---------- Given data

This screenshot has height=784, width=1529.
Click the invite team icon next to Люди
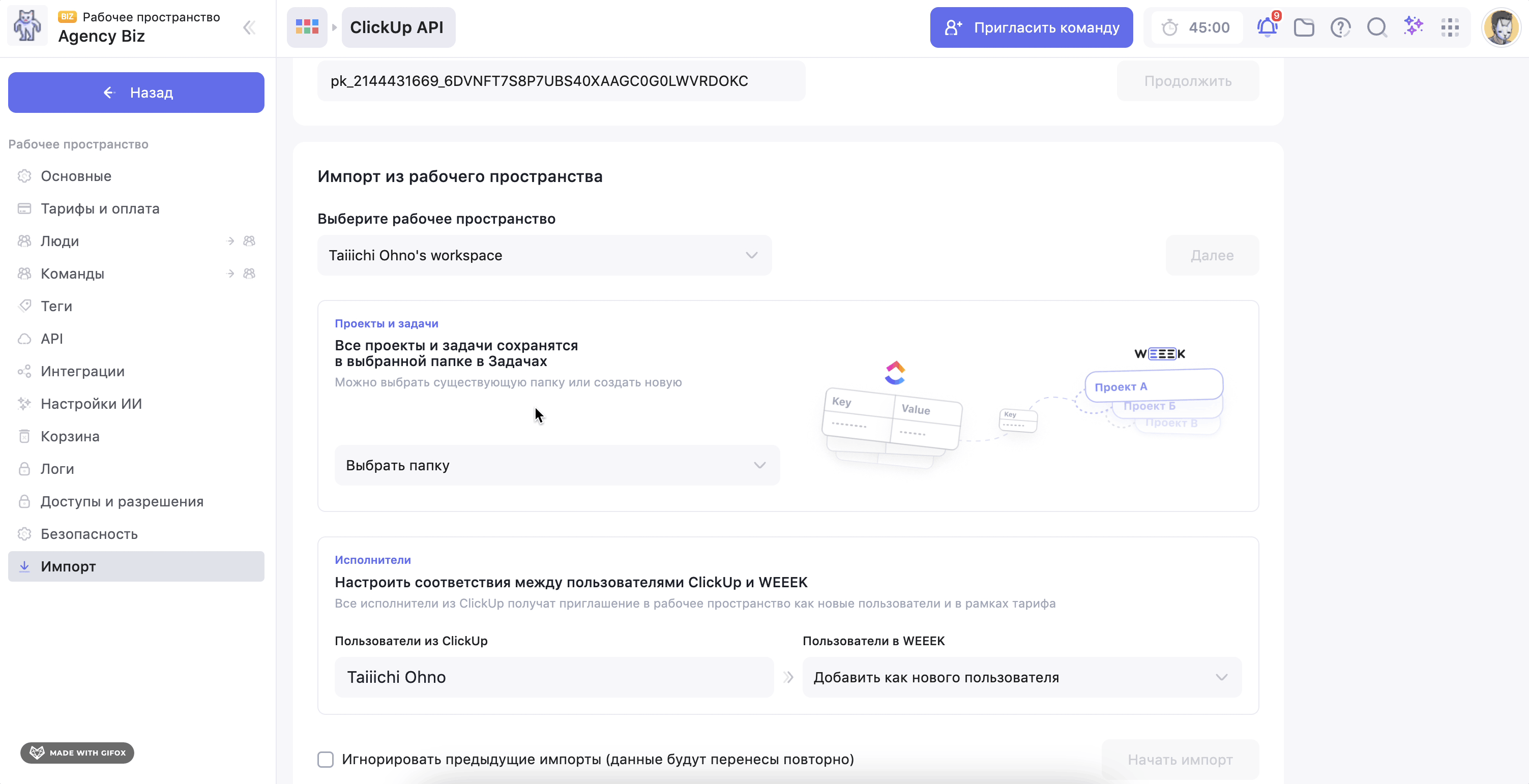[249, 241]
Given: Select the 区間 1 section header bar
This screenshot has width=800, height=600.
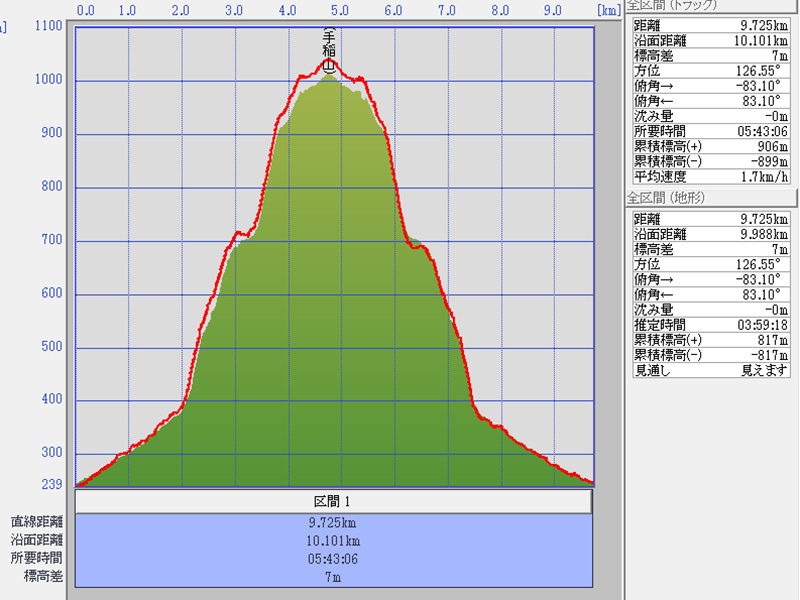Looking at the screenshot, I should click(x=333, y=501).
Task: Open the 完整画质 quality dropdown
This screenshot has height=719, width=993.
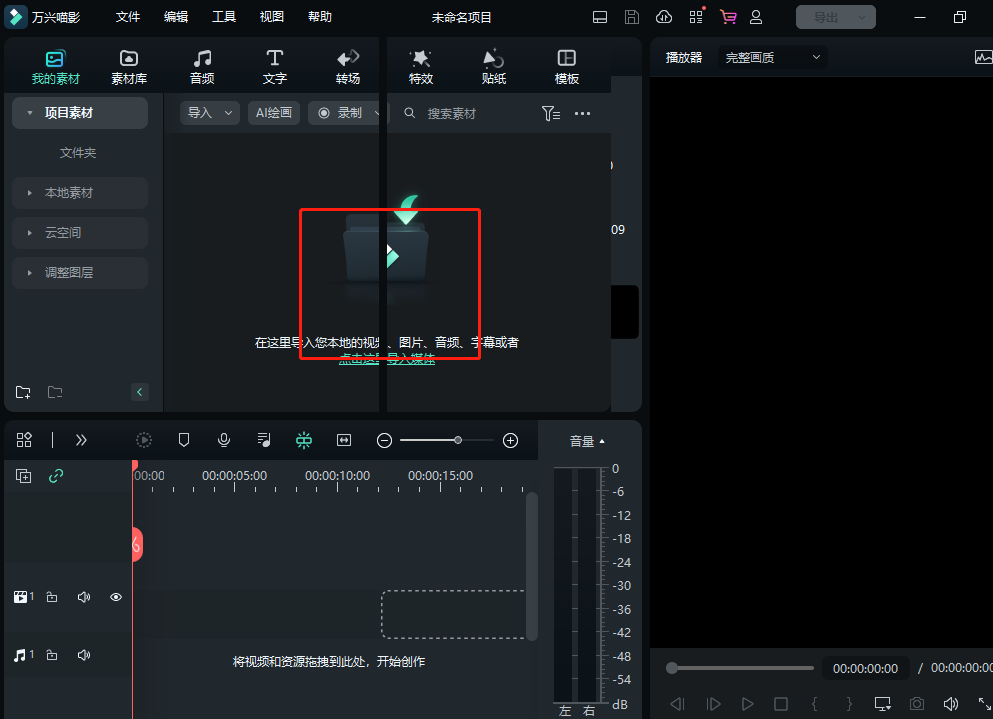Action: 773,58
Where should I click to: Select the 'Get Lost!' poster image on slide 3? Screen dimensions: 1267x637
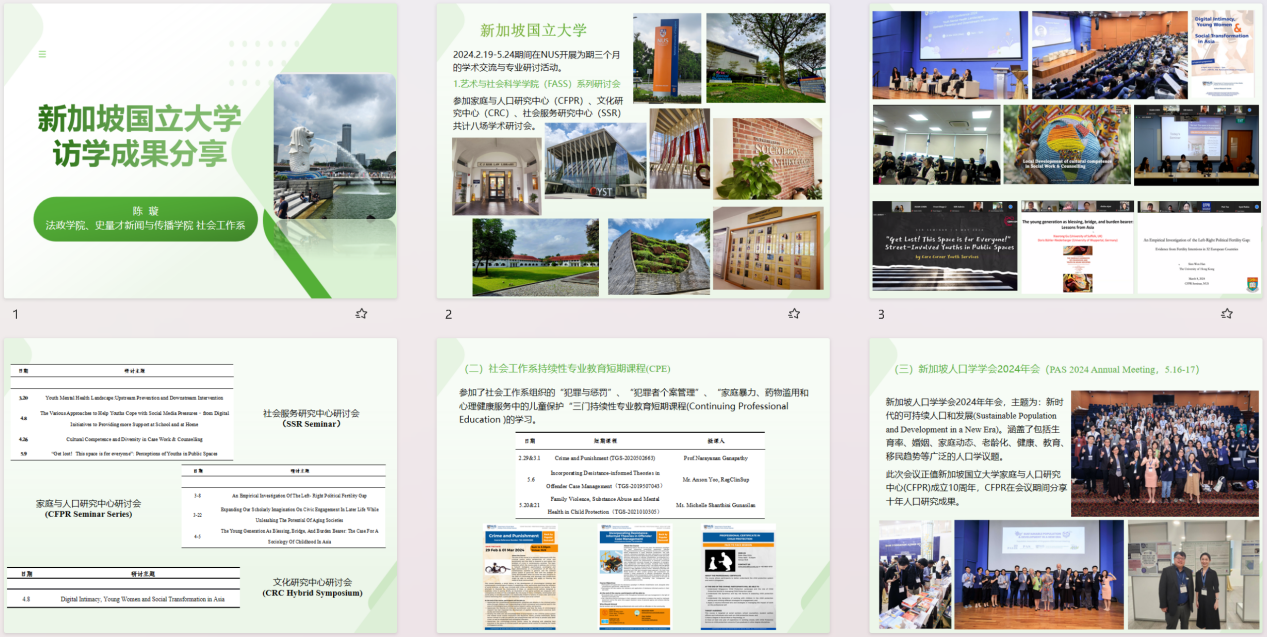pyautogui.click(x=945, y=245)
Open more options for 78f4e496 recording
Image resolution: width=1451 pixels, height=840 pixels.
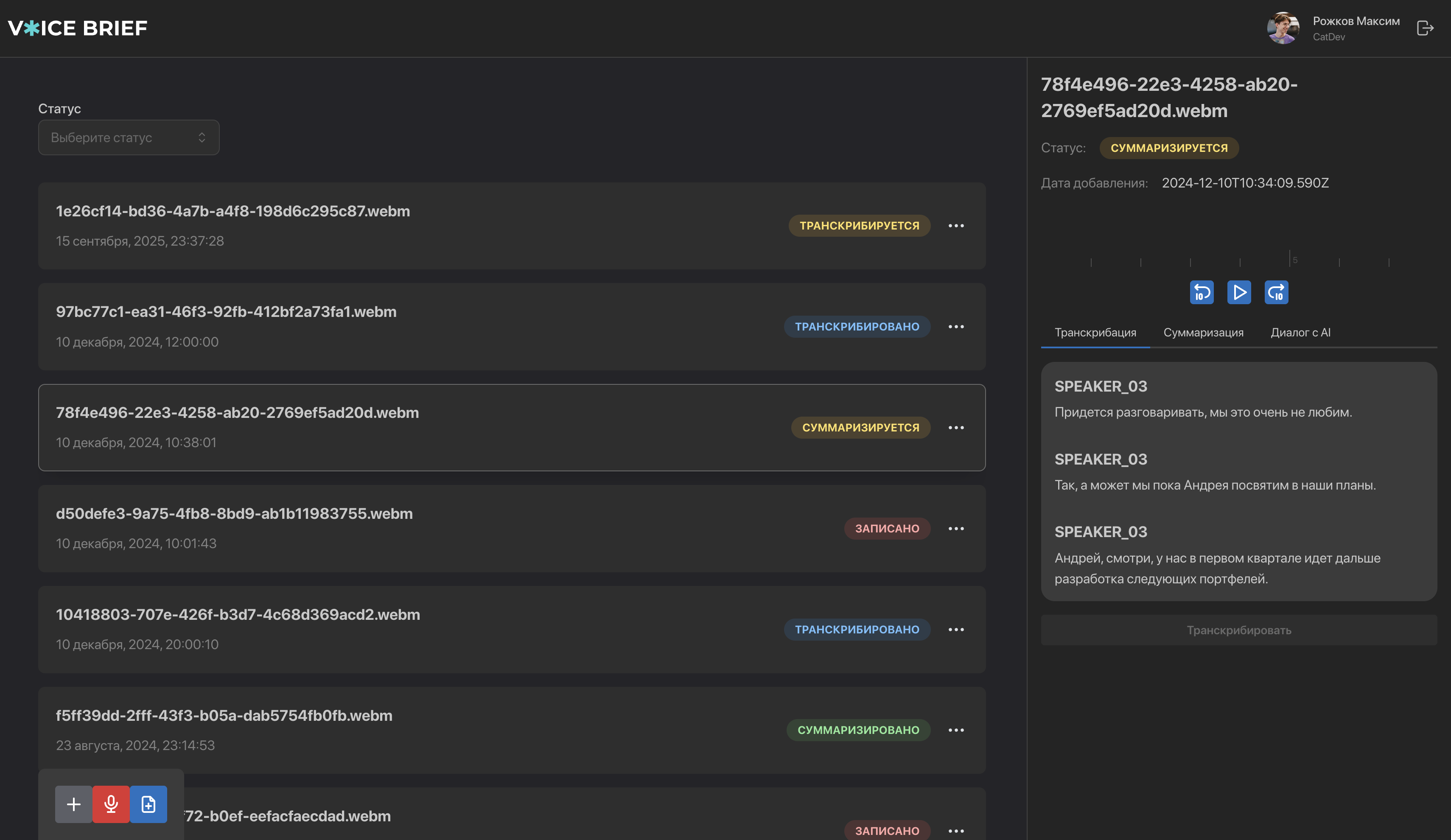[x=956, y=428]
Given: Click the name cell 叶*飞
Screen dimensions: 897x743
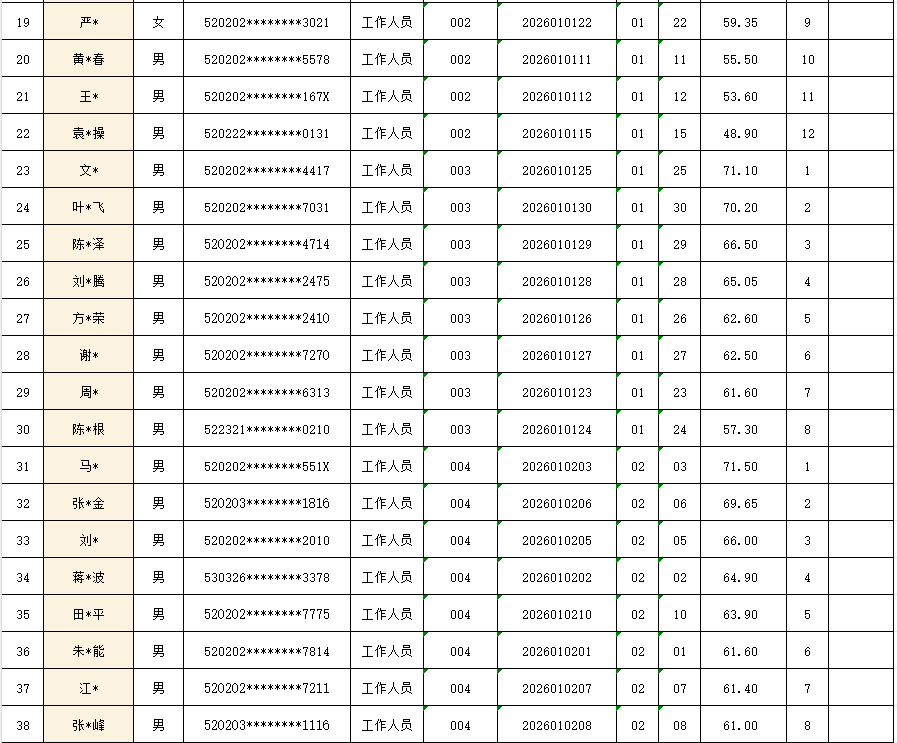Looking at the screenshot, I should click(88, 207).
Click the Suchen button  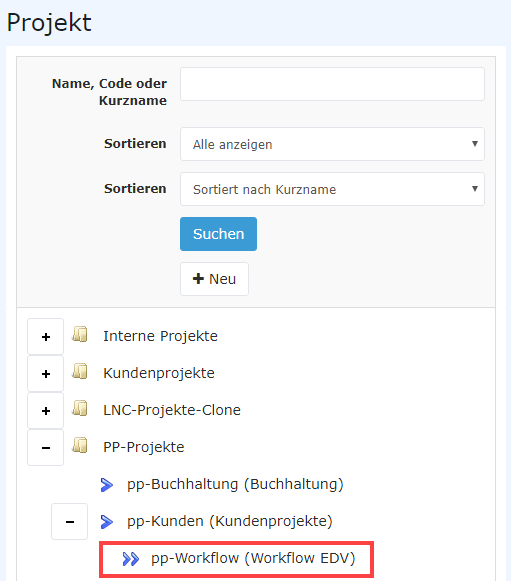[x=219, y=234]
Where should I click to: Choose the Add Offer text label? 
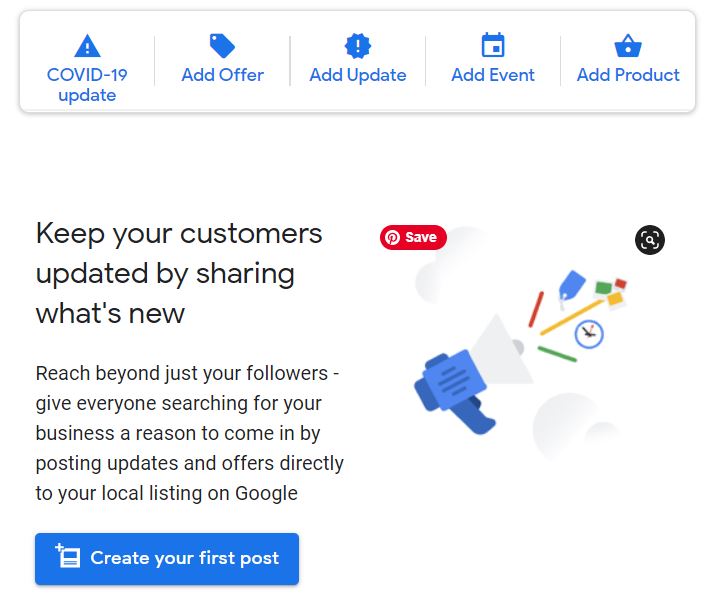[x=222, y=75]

--------------------

Work to do
Please quote the records word for word from the start through the line containing "pyautogui.click(x=945, y=245)", leaving the pictures out of your answer.

Written solution
This screenshot has height=784, width=1529.
Click the invite team icon next to Люди
[249, 241]
Given: Select the 区間 1 section header bar
This screenshot has width=800, height=600.
Looking at the screenshot, I should click(x=333, y=501).
Task: Open the 完整画质 quality dropdown
This screenshot has height=719, width=993.
Action: 773,58
Where should I click to: Select the 'Get Lost!' poster image on slide 3? Screen dimensions: 1267x637
pyautogui.click(x=945, y=245)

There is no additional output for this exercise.